■ **What the task requires**: Write the listing out again word for word, leaving each picture behind.

■ **Records provided**:
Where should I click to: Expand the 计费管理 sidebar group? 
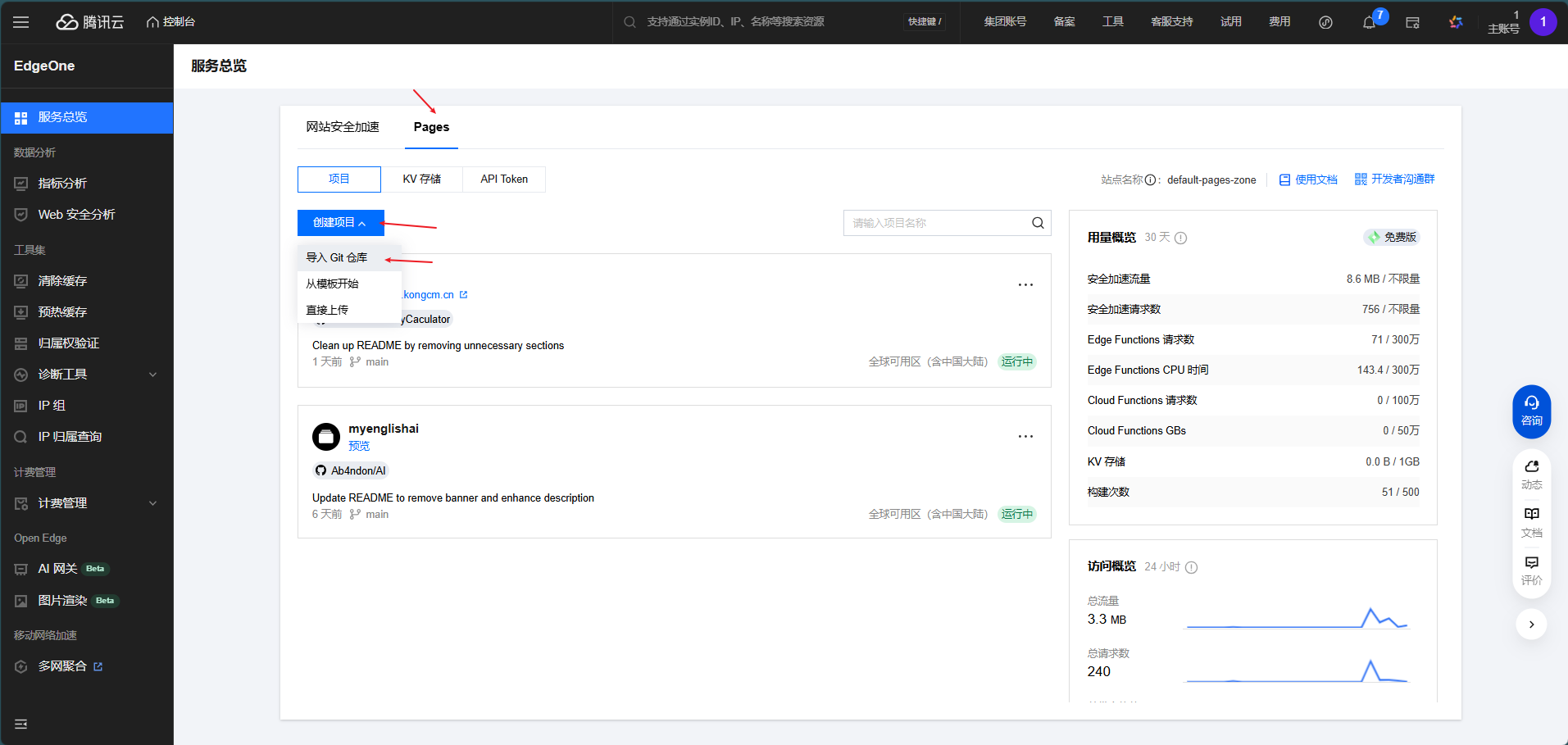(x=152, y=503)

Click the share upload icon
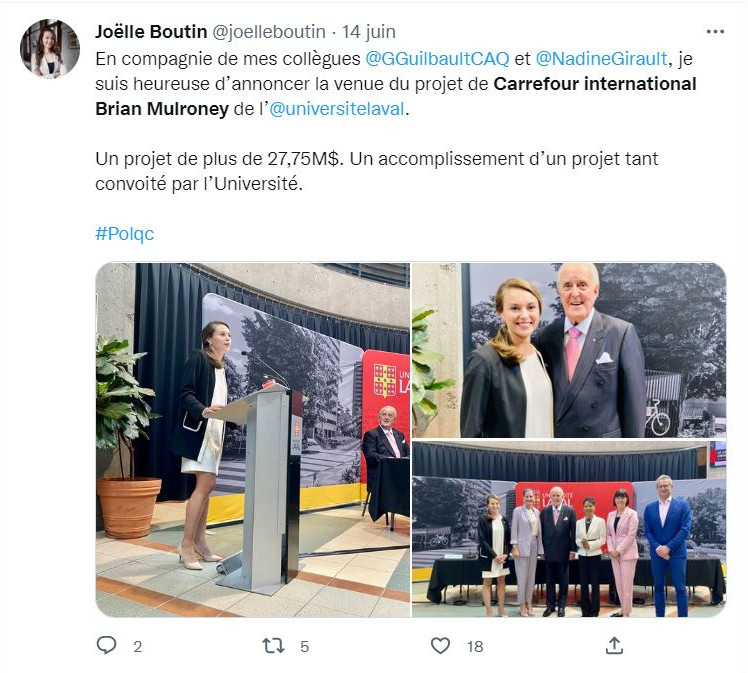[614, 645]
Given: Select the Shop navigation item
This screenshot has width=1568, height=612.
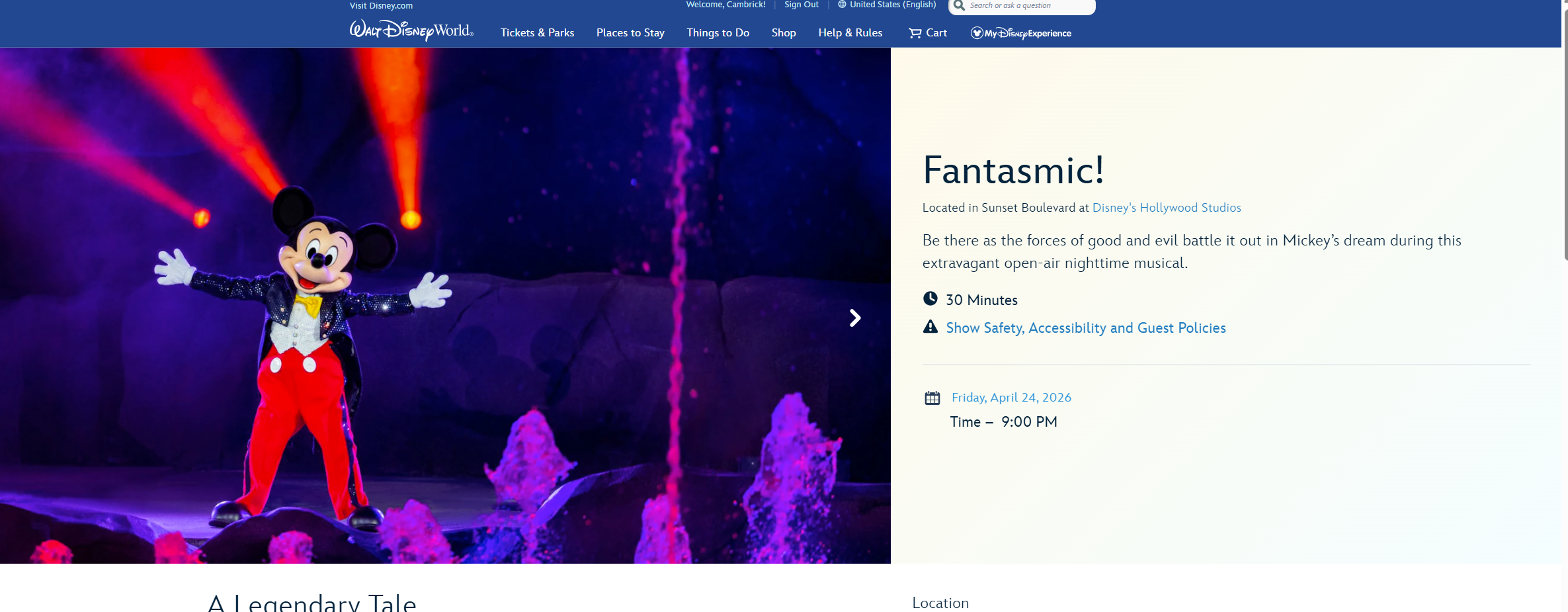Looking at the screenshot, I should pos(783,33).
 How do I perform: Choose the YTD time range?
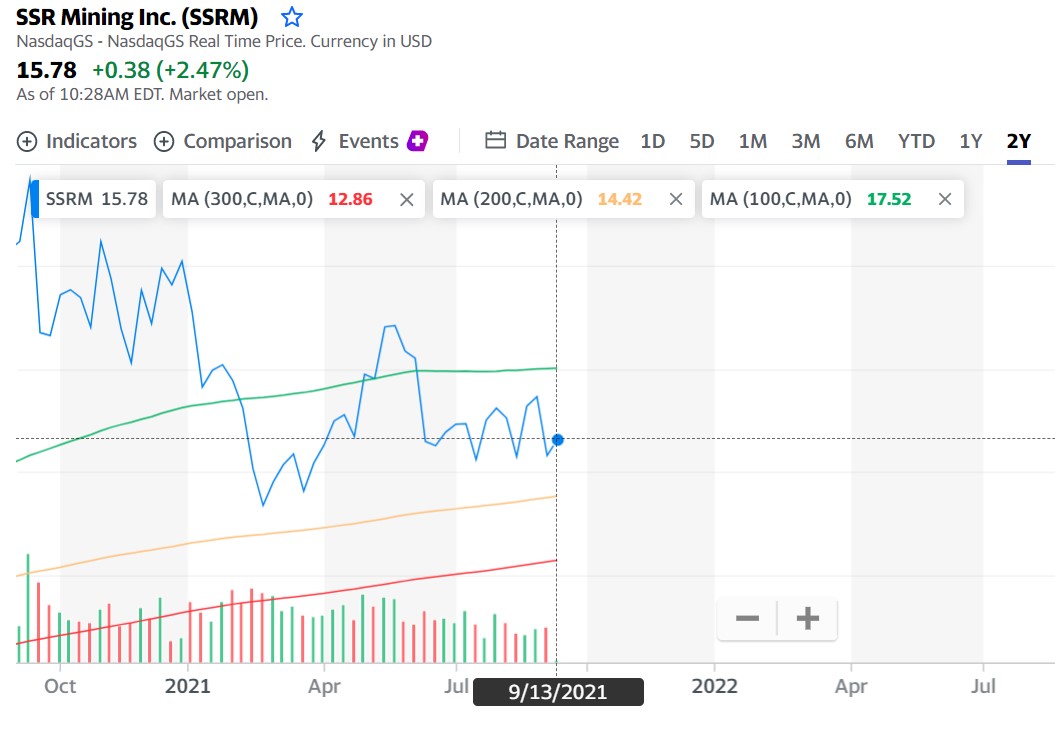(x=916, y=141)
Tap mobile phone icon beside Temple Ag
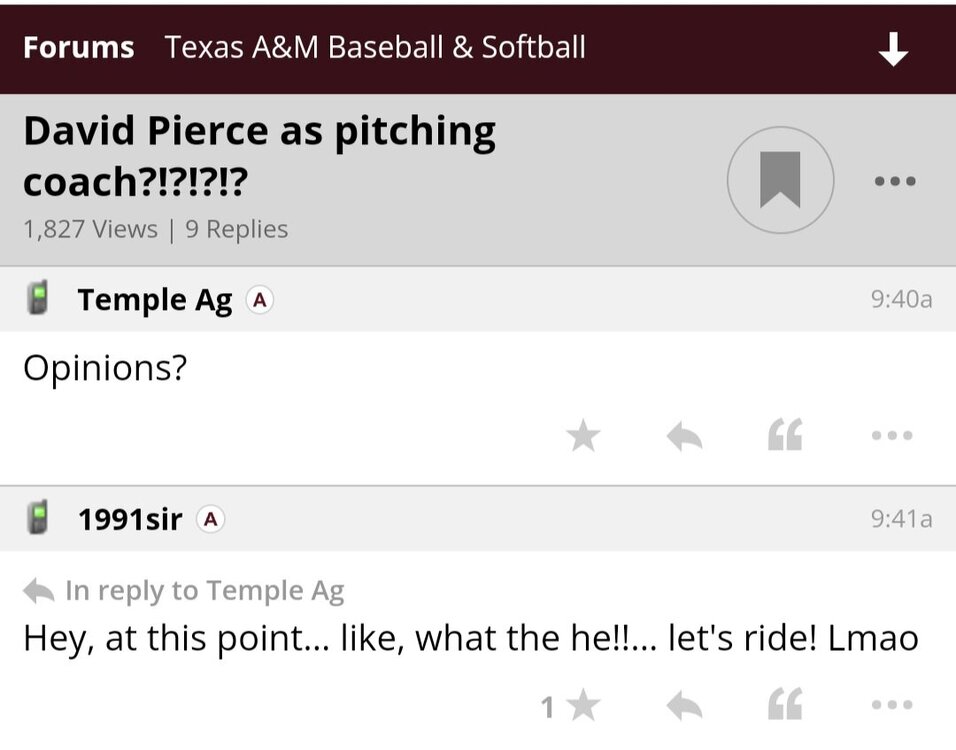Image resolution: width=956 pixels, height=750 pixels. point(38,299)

■ **Your response**:
Where should I click to: Expand the 计费管理 sidebar group? 
(x=152, y=503)

Click the share upload icon
[614, 645]
Given: Select the Shop navigation item
This screenshot has width=1568, height=612.
Looking at the screenshot, I should pos(783,33).
 How do I perform: Choose the YTD time range?
(x=916, y=141)
Tap mobile phone icon beside Temple Ag
Image resolution: width=956 pixels, height=750 pixels. point(38,299)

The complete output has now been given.